Start of EXTRACTED MATERIAL
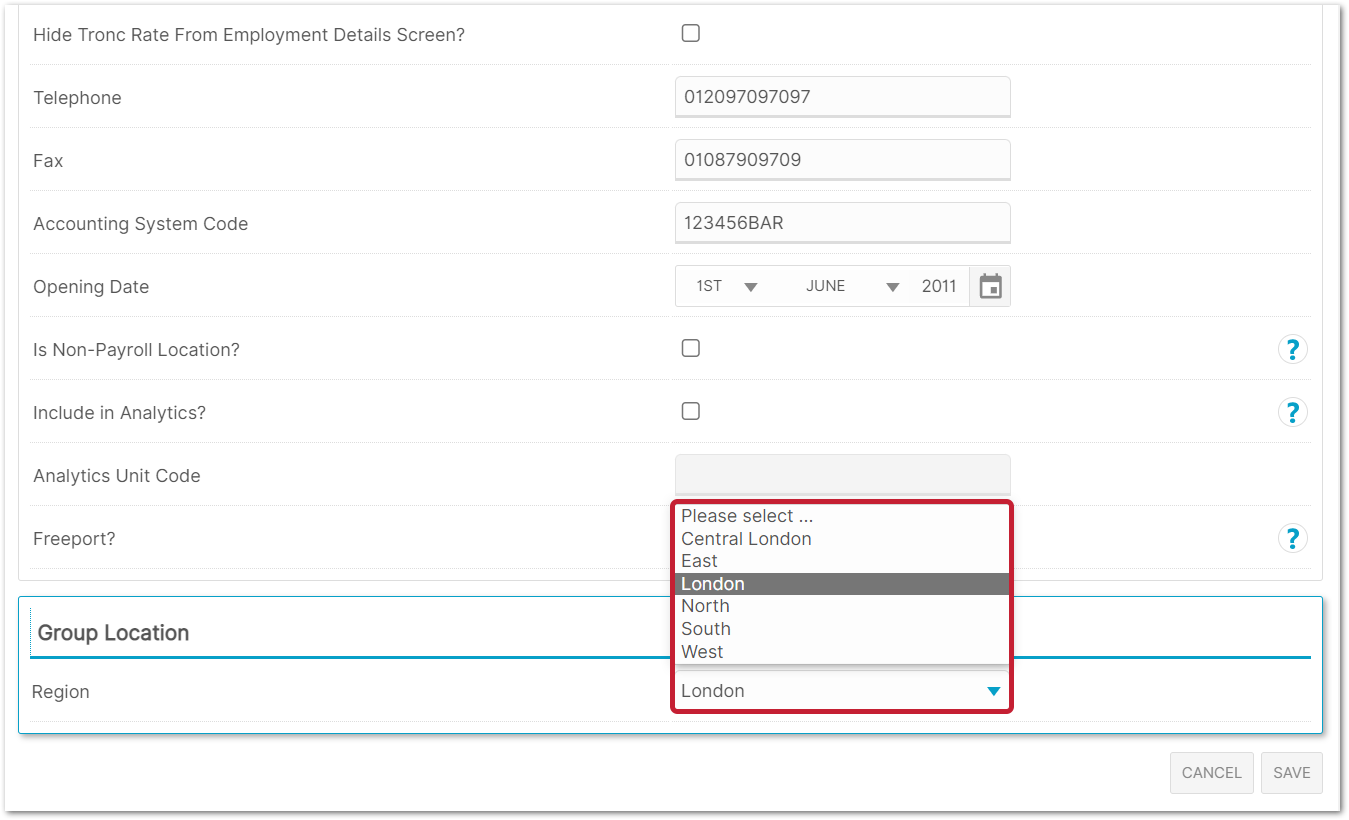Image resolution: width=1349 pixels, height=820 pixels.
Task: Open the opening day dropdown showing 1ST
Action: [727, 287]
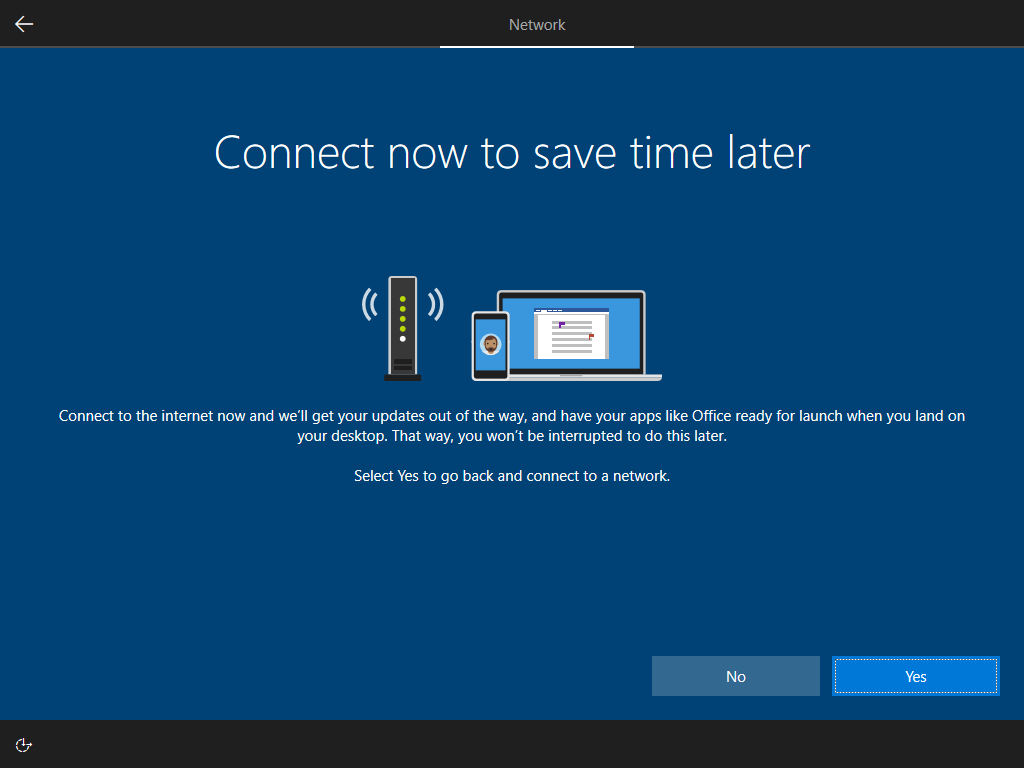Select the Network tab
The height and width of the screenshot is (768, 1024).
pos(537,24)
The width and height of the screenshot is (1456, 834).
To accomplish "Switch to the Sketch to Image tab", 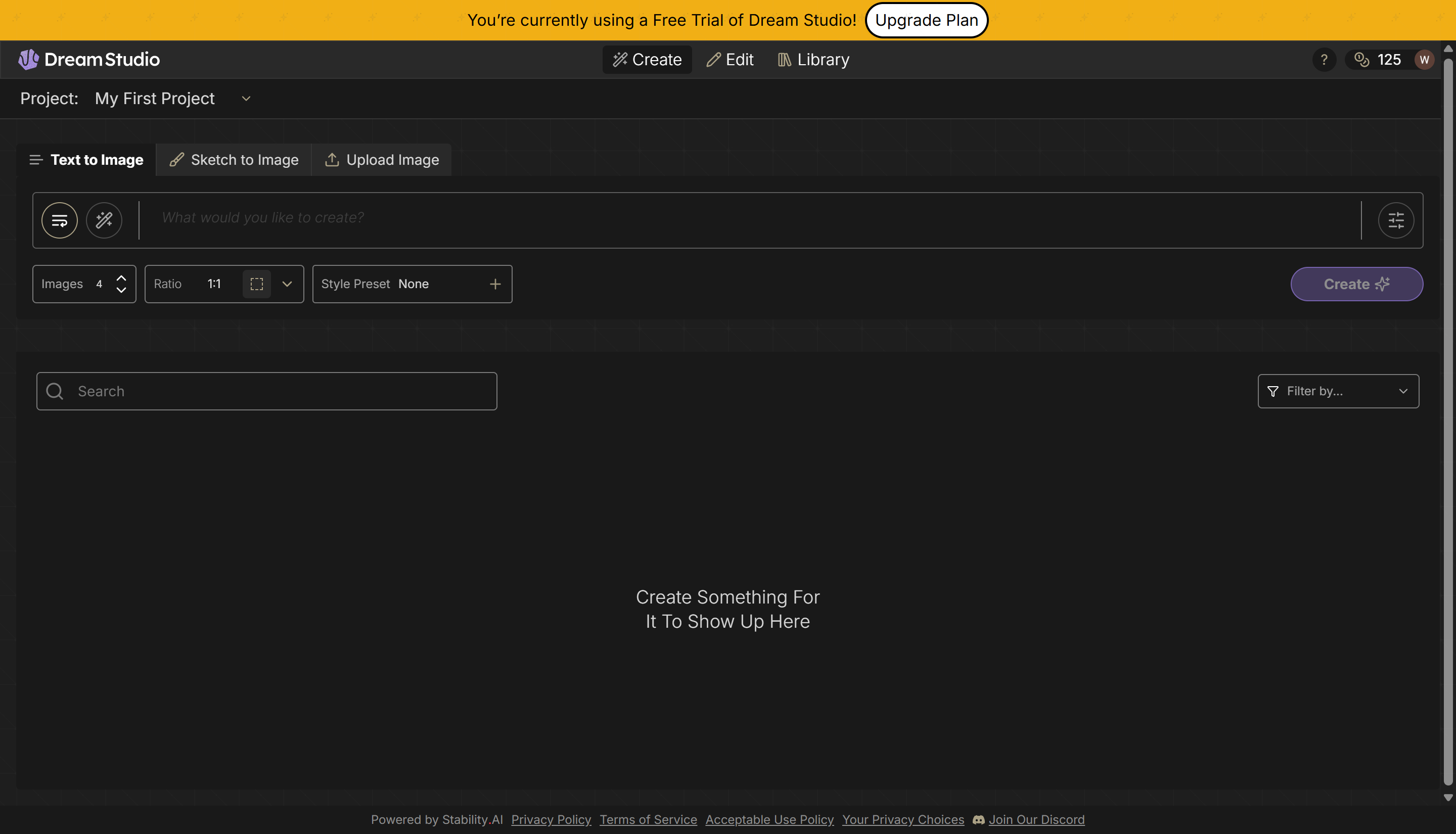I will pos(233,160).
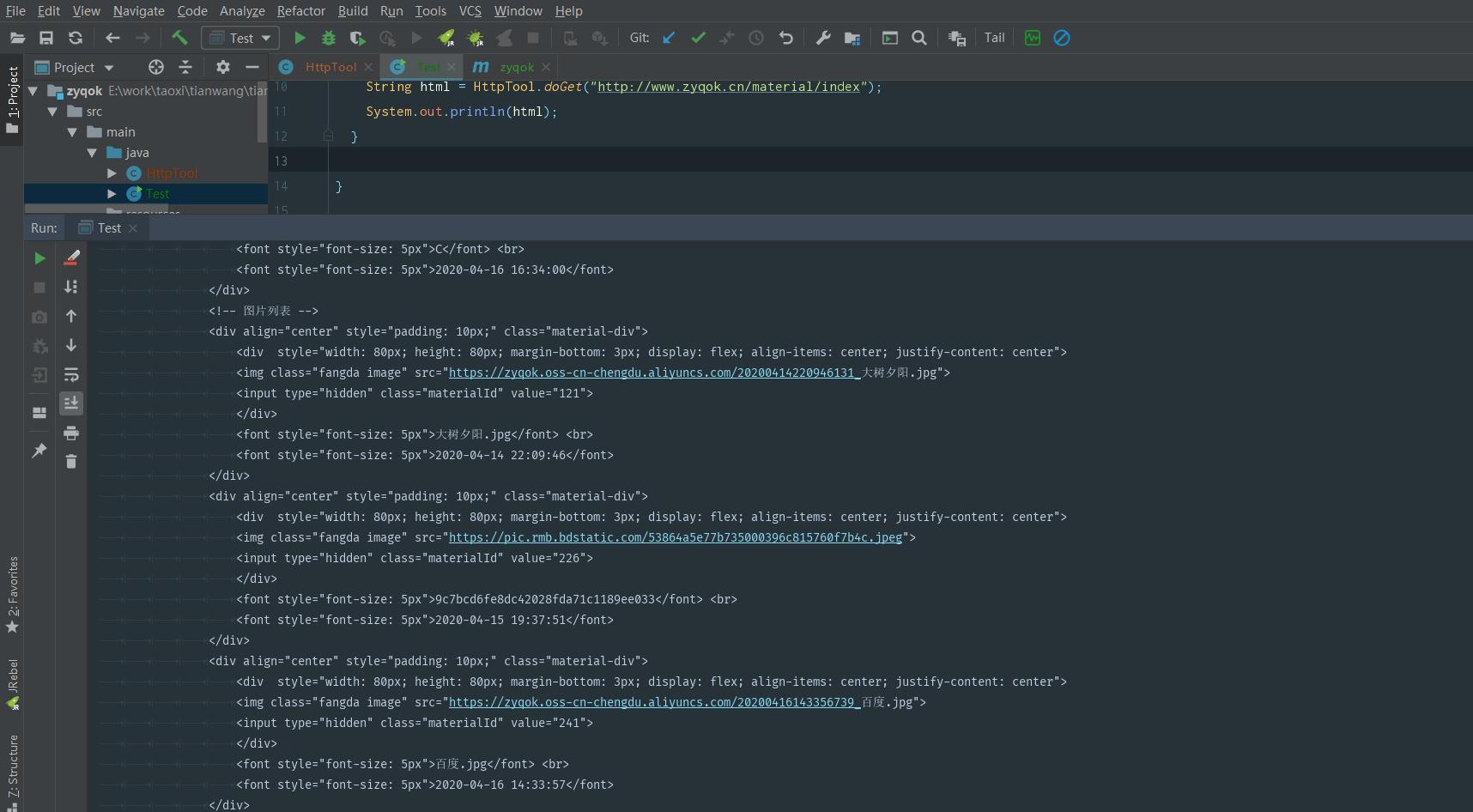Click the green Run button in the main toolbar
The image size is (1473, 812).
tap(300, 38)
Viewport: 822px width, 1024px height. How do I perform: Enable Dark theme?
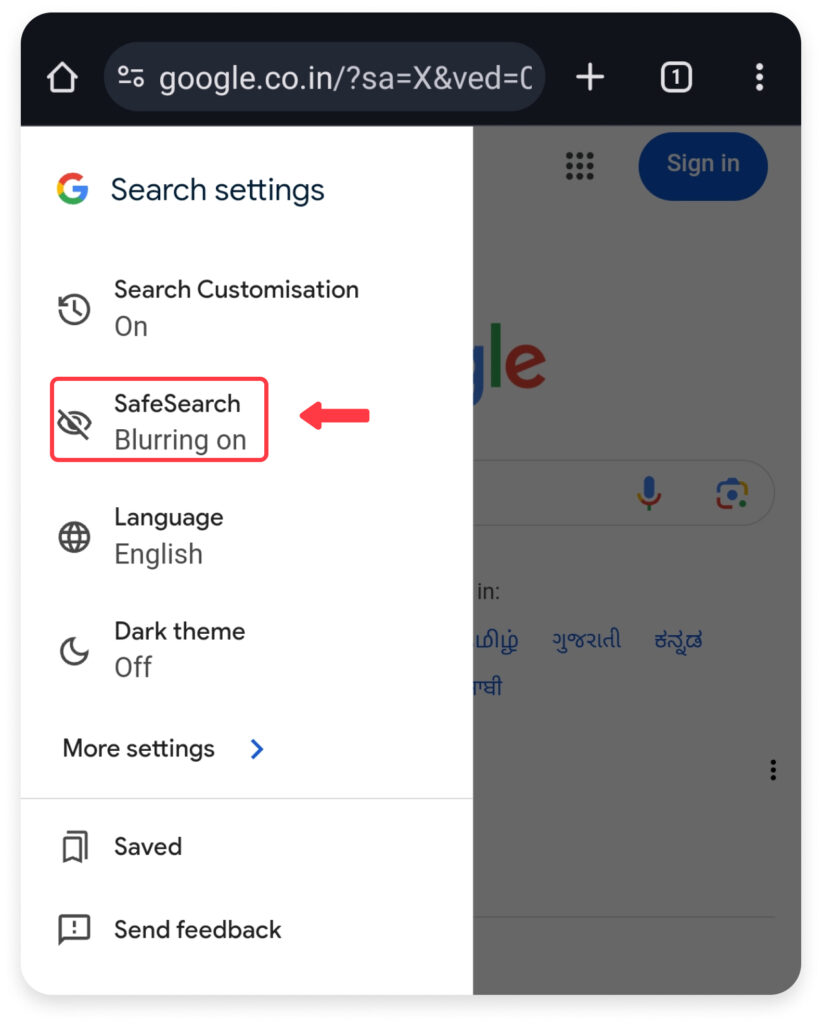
End of EXTRACTED MATERIAL
> [SET TASK]: Gather every line from the rows above that contains the word "screenshot".

> [THE ANSWER]:
The height and width of the screenshot is (768, 1024).
The width and height of the screenshot is (1456, 834).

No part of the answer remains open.